A quick check after six minutes of downloading (your Wi-Fi speeds may vary) shows that the 19MB install has shot up to 326MB. I suspect that the small Windows Phone store app is nothing more than a shell downloader to pull down the real data from the server (so you don't need to have 1GB of storage free on the internal disk to install the game). A nice solution, but some information, feedback, and options to pause this operation would have been nice... 300MB of data could easily max out a cellular data plan with no warning.
Get used to this waiting, because there is rather a lot of it in this Captain America game. The load time between levels is uncomfortably long, and again there is very little feedback to let you know that something is happening in the background. Sometimes a circle pulses, but other times you are left with a full screen graphic and not much else. Gameloft has used up a lot of my confidence in this title and I haven't even started to play yet.
And I have to say, once I started playing, I wasn't that impressed either. Oh the idea is there, and think it's fabulous that Gameloft has decided to give us a Double Dragon/Golden Axe clone for the modern mobile gamer, but they've implemented it in such a poor way that it's playable, but not enjoyable.
They've decided to keep the game in portrait mode, which is an interesting call. It does mean that, as you walk up the roads in the game, you can see a lot of what is coming up, but at the same time you can feel very much constricted to this narrow road you are walking down. The controls are either a virtual d-pad at the bottom of the screen (which is only comfortable if you ignore the laws of the distribution of mass and the centre of gravity) or tapping on the screen where you want Captain America to move to. Neither of these are particularly accurate or responsive for what is a fast-moving arcade game.
Neither are the combat controls up to scratch. You could just stand in front of your opponents and hit the 'punch' button but that's as awkward as it sounds. Your other option is to tap the enemy on the screen and the good Captain will go to war on that individual. Be careful to just tap and not swipe in the heat of combat, because a swipe will have you throw your shield at that soldier. This is a nice move but leaves you vulnerable for a few moments while the shield does its best impression of a frisbee. But the addition of this is not 'grand tactics in fast moving combat' as the GameLoft PR team might write.
You're not alone as you play through your levels, you also have a number of S.H.I.E.L.D. soldiers to help you out, but the only way they are effective is if you level them up with the in-game currency between levels. You also need to have soldiers with specific abilities for certain levels.
Yes, you've guessed it, the hack 'n' slash action game has had a freemium system grafted on top of it which adds almost nothing to the gameplay but does try and get you to spend your money simply to have the abilities to clear a level. It's a rather blatant use of freemium to earn money, and while this is 'the GameLoft way' I would have expected something a bit less in-your-face than this.
There is a really great idea here. Unfortunately the code on my phone does not feel like a finished game, it feels more like a tech demo. The frame rate of the graphics in the game feels slower than 25 frames per second (I can see different frames pop up, the animation is simply not smooth enough).

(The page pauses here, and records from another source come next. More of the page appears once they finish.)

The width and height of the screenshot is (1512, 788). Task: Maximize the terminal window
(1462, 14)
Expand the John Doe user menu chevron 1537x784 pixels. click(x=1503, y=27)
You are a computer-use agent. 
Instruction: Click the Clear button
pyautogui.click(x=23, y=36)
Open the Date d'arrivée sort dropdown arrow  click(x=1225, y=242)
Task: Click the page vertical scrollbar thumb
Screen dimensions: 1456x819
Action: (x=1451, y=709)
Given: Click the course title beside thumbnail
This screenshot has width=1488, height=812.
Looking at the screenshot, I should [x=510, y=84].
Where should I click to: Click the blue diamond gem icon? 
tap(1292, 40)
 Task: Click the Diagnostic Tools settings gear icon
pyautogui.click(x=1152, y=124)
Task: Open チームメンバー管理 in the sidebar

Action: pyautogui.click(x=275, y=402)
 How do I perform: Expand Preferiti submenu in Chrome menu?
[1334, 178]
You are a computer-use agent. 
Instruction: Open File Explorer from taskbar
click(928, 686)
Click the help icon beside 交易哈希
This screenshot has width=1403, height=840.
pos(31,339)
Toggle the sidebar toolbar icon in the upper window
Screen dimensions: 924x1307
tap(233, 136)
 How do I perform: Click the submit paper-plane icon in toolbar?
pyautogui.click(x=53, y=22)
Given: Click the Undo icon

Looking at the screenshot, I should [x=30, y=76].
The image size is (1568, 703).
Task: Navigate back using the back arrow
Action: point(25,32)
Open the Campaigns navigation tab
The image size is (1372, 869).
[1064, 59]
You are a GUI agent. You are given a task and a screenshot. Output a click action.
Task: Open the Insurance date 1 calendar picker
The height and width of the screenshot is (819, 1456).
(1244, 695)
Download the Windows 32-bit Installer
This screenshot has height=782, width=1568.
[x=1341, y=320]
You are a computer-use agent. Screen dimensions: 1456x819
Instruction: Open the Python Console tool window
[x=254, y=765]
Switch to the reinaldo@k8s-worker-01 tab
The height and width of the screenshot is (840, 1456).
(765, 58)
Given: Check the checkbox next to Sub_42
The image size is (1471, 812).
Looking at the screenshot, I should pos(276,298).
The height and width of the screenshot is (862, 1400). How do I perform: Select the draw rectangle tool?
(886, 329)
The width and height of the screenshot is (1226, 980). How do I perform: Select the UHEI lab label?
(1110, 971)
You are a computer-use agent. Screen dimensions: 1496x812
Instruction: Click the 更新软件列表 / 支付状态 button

The controls are inaccurate and badly thought out, and even with all the processing power available, the architecture of the code means huge loading times before and after levels.
Captain America: The Winter Soldier is a title that has been rushed to meet a deadline. The name alone will guarantee a significant volume of downloads, and then it's a matter of gathering a few per cent of those players into the frankly clunky freemium system to build up a revenue stream. It's cold and heartless, it's poorly coded and executed, and now this review is over I'm now in my happy place of never having to open this game ever again.